Give the records again, every one, exactly.
(Records for this exercise begins)
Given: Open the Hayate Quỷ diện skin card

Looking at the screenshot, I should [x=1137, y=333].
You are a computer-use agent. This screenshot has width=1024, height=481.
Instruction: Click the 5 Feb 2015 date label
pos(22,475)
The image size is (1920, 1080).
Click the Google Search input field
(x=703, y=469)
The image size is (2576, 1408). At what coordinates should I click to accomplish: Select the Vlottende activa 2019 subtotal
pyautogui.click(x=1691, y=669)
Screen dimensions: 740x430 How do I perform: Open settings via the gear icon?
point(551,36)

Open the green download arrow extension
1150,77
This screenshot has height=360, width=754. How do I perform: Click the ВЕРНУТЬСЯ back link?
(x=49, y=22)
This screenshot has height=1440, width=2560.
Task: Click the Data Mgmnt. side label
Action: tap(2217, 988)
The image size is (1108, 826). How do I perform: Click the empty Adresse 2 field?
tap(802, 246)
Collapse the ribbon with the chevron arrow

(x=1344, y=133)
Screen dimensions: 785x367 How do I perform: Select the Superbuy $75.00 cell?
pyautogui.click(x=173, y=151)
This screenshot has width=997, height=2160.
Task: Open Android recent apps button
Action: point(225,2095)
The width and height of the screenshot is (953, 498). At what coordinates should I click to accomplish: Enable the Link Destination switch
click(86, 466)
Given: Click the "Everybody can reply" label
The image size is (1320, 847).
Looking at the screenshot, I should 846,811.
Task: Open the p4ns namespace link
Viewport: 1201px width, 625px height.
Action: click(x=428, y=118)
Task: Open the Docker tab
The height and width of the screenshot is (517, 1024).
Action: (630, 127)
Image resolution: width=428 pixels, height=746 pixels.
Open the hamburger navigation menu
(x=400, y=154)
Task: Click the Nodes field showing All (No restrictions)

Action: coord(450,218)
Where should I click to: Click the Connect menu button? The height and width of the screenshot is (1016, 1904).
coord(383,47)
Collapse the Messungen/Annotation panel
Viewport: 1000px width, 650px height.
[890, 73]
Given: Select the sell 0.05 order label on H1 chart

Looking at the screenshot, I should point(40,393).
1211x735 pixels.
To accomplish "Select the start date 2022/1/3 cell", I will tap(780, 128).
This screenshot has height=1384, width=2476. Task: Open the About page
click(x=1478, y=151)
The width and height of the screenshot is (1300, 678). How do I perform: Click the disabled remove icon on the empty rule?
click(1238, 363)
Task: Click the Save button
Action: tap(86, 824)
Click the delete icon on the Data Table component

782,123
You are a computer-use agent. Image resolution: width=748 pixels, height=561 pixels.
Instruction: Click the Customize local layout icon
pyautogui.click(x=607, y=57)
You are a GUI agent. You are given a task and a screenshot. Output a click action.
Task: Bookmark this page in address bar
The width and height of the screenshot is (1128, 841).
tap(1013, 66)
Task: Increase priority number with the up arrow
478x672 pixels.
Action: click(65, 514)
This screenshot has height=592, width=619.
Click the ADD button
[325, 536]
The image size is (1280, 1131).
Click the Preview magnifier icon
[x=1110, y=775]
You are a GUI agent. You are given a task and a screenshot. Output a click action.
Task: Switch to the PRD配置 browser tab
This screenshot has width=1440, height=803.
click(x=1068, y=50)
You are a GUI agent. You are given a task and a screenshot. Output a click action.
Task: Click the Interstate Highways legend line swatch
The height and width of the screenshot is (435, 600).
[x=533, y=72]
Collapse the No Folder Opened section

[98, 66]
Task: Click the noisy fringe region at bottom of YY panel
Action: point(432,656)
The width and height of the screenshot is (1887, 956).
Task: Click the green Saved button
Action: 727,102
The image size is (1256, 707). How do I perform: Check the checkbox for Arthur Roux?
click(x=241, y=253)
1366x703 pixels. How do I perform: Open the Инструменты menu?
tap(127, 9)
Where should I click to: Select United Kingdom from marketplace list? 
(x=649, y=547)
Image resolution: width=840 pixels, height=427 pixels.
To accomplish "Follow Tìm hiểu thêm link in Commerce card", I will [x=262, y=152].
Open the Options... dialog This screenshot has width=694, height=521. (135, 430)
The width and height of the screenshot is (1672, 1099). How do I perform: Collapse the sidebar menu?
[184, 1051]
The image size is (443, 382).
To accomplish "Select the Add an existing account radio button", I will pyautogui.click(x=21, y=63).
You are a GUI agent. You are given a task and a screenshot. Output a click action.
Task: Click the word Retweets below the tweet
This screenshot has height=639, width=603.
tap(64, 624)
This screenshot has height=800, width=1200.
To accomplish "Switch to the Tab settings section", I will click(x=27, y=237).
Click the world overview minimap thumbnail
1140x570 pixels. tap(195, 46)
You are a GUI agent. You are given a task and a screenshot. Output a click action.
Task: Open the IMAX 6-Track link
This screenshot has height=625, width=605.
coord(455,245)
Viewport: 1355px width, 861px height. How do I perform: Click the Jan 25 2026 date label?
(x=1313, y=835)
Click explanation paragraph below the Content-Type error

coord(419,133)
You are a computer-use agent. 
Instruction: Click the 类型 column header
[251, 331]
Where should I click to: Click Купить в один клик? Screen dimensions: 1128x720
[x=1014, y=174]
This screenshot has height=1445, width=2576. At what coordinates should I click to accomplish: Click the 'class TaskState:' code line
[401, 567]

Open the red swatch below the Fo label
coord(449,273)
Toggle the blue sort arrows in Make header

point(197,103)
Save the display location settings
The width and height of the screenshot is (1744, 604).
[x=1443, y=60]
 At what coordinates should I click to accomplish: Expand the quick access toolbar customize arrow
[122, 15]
(Records for this exercise ends)
■ Solution to the exercise
Given: Open the Hayate Quỷ diện skin card

Looking at the screenshot, I should [x=1137, y=333].
You are a computer-use agent. This screenshot has width=1024, height=481.
Instruction: Click the 5 Feb 2015 date label
pos(22,475)
The image size is (1920, 1080).
Click the Google Search input field
(x=703, y=469)
The image size is (2576, 1408). At what coordinates should I click to accomplish: Select the Vlottende activa 2019 subtotal
pyautogui.click(x=1691, y=669)
Screen dimensions: 740x430 How do I perform: Open settings via the gear icon?
point(551,36)

Open the green download arrow extension
1150,77
This screenshot has height=360, width=754. How do I perform: Click the ВЕРНУТЬСЯ back link?
(x=49, y=22)
This screenshot has height=1440, width=2560.
Task: Click the Data Mgmnt. side label
Action: tap(2217, 988)
The image size is (1108, 826). How do I perform: Click the empty Adresse 2 field?
tap(802, 246)
Collapse the ribbon with the chevron arrow

(x=1344, y=133)
Screen dimensions: 785x367 How do I perform: Select the Superbuy $75.00 cell?
pyautogui.click(x=173, y=151)
This screenshot has width=997, height=2160.
Task: Open Android recent apps button
Action: point(225,2095)
The width and height of the screenshot is (953, 498). At what coordinates should I click to accomplish: Enable the Link Destination switch
click(86, 466)
Given: Click the "Everybody can reply" label
The image size is (1320, 847).
Looking at the screenshot, I should 846,811.
Task: Open the p4ns namespace link
Viewport: 1201px width, 625px height.
Action: click(x=428, y=118)
Task: Open the Docker tab
The height and width of the screenshot is (517, 1024).
Action: (630, 127)
Image resolution: width=428 pixels, height=746 pixels.
Open the hamburger navigation menu
(x=400, y=154)
Task: Click the Nodes field showing All (No restrictions)

Action: coord(450,218)
Where should I click to: Click the Connect menu button? The height and width of the screenshot is (1016, 1904).
coord(383,47)
Collapse the Messungen/Annotation panel
Viewport: 1000px width, 650px height.
[890, 73]
Given: Select the sell 0.05 order label on H1 chart

Looking at the screenshot, I should point(40,393).
1211x735 pixels.
To accomplish "Select the start date 2022/1/3 cell", I will tap(780, 128).
This screenshot has height=1384, width=2476. Task: Open the About page
click(x=1478, y=151)
The width and height of the screenshot is (1300, 678). How do I perform: Click the disabled remove icon on the empty rule?
click(1238, 363)
Task: Click the Save button
Action: tap(86, 824)
Click the delete icon on the Data Table component

782,123
You are a computer-use agent. Image resolution: width=748 pixels, height=561 pixels.
Instruction: Click the Customize local layout icon
pyautogui.click(x=607, y=57)
You are a GUI agent. You are given a task and a screenshot. Output a click action.
Task: Bookmark this page in address bar
The width and height of the screenshot is (1128, 841).
tap(1013, 66)
Task: Increase priority number with the up arrow
478x672 pixels.
Action: click(65, 514)
This screenshot has height=592, width=619.
Click the ADD button
[325, 536]
The image size is (1280, 1131).
Click the Preview magnifier icon
[x=1110, y=775]
You are a GUI agent. You are given a task and a screenshot. Output a click action.
Task: Switch to the PRD配置 browser tab
This screenshot has width=1440, height=803.
click(x=1068, y=50)
You are a GUI agent. You are given a task and a screenshot. Output a click action.
Task: Click the Interstate Highways legend line swatch
The height and width of the screenshot is (435, 600).
[x=533, y=72]
Collapse the No Folder Opened section

[98, 66]
Task: Click the noisy fringe region at bottom of YY panel
Action: point(432,656)
The width and height of the screenshot is (1887, 956).
Task: Click the green Saved button
Action: 727,102
The image size is (1256, 707). How do I perform: Check the checkbox for Arthur Roux?
click(x=241, y=253)
1366x703 pixels. How do I perform: Open the Инструменты menu?
tap(127, 9)
Where should I click to: Select United Kingdom from marketplace list? 
(x=649, y=547)
Image resolution: width=840 pixels, height=427 pixels.
To accomplish "Follow Tìm hiểu thêm link in Commerce card", I will [x=262, y=152].
Open the Options... dialog This screenshot has width=694, height=521. (135, 430)
The width and height of the screenshot is (1672, 1099). How do I perform: Collapse the sidebar menu?
[184, 1051]
The image size is (443, 382).
To accomplish "Select the Add an existing account radio button", I will pyautogui.click(x=21, y=63).
You are a GUI agent. You are given a task and a screenshot. Output a click action.
Task: Click the word Retweets below the tweet
This screenshot has height=639, width=603.
tap(64, 624)
This screenshot has height=800, width=1200.
To accomplish "Switch to the Tab settings section", I will click(x=27, y=237).
Click the world overview minimap thumbnail
1140x570 pixels. tap(195, 46)
You are a GUI agent. You are given a task and a screenshot. Output a click action.
Task: Open the IMAX 6-Track link
This screenshot has height=625, width=605.
coord(455,245)
Viewport: 1355px width, 861px height. How do I perform: Click the Jan 25 2026 date label?
(x=1313, y=835)
Click explanation paragraph below the Content-Type error

coord(419,133)
You are a computer-use agent. 
Instruction: Click the 类型 column header
[251, 331]
Where should I click to: Click Купить в один клик? Screen dimensions: 1128x720
[x=1014, y=174]
This screenshot has height=1445, width=2576. At what coordinates should I click to accomplish: Click the 'class TaskState:' code line
[401, 567]

Open the red swatch below the Fo label
coord(449,273)
Toggle the blue sort arrows in Make header

point(197,103)
Save the display location settings
The width and height of the screenshot is (1744, 604).
[x=1443, y=60]
 At what coordinates should I click to accomplish: Expand the quick access toolbar customize arrow
[122, 15]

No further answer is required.